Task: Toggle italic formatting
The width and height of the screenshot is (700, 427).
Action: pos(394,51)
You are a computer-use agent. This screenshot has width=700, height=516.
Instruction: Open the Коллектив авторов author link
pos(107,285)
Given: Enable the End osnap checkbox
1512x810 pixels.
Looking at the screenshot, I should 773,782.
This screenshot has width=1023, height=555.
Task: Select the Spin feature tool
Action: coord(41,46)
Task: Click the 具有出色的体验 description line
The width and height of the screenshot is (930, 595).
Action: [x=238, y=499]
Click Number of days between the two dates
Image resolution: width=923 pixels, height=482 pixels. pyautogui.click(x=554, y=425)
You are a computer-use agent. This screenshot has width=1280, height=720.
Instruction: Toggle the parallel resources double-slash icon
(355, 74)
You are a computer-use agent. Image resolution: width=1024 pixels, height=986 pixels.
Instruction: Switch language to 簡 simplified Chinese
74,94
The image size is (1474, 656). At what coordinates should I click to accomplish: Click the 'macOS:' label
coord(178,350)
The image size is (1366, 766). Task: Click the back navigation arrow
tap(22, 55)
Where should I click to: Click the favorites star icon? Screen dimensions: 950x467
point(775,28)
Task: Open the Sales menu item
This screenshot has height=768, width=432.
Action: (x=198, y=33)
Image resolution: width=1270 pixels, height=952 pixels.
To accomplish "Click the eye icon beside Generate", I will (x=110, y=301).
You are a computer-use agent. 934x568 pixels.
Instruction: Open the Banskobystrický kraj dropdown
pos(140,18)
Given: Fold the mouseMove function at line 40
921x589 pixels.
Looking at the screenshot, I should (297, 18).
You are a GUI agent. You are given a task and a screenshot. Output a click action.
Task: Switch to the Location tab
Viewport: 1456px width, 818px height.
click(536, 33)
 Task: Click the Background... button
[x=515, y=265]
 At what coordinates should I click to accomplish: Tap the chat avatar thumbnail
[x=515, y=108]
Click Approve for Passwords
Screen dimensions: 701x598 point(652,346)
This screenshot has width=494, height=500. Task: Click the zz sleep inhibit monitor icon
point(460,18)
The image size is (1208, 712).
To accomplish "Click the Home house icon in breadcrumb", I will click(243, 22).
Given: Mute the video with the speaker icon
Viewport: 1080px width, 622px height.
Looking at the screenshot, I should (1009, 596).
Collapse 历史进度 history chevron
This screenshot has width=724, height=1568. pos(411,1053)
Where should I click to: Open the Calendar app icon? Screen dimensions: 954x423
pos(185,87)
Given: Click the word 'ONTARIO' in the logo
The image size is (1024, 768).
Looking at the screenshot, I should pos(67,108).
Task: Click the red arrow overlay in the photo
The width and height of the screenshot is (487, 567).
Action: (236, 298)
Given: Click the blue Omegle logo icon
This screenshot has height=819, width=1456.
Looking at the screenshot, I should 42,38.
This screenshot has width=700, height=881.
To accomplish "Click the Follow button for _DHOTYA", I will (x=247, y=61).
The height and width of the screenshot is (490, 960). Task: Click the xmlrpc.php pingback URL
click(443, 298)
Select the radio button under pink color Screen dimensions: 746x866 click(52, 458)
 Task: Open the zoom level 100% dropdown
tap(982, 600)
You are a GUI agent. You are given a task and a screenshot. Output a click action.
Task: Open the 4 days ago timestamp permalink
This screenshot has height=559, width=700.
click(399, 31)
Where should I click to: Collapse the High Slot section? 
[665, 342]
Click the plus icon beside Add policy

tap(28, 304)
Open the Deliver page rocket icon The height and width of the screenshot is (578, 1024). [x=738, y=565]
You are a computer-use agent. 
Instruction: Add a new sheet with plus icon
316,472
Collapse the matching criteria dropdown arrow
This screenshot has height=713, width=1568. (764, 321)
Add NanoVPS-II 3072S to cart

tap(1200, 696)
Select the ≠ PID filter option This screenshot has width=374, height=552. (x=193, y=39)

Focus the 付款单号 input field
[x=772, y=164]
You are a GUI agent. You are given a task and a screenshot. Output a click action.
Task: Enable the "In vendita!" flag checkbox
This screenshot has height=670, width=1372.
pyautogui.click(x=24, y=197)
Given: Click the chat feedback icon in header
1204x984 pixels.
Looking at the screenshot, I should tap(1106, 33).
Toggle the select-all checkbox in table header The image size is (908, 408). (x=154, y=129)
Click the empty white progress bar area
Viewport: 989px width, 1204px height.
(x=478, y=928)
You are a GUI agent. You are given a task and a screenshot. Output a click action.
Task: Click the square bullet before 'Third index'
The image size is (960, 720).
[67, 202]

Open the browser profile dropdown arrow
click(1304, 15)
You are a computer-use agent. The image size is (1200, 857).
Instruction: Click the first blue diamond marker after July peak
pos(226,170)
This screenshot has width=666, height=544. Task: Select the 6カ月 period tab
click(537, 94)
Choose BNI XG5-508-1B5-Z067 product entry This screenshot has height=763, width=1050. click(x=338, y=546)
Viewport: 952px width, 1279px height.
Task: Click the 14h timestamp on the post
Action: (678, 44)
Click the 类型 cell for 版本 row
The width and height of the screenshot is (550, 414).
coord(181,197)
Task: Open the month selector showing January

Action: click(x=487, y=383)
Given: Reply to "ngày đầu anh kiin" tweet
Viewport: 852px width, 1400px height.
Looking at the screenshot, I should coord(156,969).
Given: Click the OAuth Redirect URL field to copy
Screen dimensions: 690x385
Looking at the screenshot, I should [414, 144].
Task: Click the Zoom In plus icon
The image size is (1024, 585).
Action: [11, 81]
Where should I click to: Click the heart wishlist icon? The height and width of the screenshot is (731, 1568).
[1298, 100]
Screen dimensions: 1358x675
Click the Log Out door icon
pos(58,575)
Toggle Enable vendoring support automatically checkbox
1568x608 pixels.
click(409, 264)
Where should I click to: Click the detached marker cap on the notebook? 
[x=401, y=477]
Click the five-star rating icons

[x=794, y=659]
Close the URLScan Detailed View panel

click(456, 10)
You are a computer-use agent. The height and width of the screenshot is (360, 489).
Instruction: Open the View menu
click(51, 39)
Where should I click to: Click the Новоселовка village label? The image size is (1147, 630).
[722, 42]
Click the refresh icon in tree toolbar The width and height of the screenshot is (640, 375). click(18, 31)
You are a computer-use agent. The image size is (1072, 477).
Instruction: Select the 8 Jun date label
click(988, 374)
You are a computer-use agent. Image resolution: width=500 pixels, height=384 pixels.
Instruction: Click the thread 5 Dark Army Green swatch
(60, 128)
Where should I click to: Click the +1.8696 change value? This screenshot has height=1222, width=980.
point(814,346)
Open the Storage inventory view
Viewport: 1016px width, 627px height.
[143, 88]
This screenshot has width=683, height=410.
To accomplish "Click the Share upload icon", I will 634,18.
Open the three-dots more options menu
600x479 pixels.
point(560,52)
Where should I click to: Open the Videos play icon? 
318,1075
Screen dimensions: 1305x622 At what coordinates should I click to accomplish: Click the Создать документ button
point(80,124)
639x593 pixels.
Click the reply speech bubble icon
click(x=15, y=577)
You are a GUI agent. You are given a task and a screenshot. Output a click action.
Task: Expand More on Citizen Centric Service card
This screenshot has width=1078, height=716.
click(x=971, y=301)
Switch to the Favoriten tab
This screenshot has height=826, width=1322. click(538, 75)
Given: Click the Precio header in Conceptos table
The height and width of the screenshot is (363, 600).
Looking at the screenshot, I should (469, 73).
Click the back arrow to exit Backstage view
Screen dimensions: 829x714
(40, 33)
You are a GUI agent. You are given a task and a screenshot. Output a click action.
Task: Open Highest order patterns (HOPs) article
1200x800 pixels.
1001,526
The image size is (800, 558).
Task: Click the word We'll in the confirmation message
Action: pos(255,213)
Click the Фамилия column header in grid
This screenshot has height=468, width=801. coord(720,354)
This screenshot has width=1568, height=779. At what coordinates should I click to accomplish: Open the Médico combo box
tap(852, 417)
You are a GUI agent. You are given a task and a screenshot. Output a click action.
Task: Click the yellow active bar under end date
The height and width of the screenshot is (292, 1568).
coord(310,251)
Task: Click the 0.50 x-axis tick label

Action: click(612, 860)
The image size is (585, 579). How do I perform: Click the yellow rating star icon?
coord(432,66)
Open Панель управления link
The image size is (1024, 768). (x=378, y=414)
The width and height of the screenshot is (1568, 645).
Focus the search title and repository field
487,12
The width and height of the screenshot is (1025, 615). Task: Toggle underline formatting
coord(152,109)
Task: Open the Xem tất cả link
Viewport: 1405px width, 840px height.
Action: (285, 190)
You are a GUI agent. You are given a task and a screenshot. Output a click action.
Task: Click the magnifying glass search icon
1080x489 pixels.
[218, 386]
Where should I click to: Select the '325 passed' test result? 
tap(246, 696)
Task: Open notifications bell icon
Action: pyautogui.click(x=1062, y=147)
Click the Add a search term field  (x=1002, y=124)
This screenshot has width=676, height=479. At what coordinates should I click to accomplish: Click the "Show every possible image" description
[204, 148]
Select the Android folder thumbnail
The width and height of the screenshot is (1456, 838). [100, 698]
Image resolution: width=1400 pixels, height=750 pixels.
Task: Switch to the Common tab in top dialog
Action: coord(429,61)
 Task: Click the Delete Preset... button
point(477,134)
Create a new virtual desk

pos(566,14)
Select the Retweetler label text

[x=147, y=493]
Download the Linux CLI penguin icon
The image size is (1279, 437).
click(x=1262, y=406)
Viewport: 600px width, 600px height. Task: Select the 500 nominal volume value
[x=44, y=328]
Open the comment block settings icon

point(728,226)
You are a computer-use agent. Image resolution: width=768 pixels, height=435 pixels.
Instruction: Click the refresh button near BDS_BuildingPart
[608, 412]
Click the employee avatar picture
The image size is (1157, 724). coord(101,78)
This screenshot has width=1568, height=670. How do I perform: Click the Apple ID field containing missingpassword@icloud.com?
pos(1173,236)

**Task objective:** Copy all the lines from the data above that hold the word "logo".

**Written response:**
Given: Click the word 'ONTARIO' in the logo
Given: Click the blue Omegle logo icon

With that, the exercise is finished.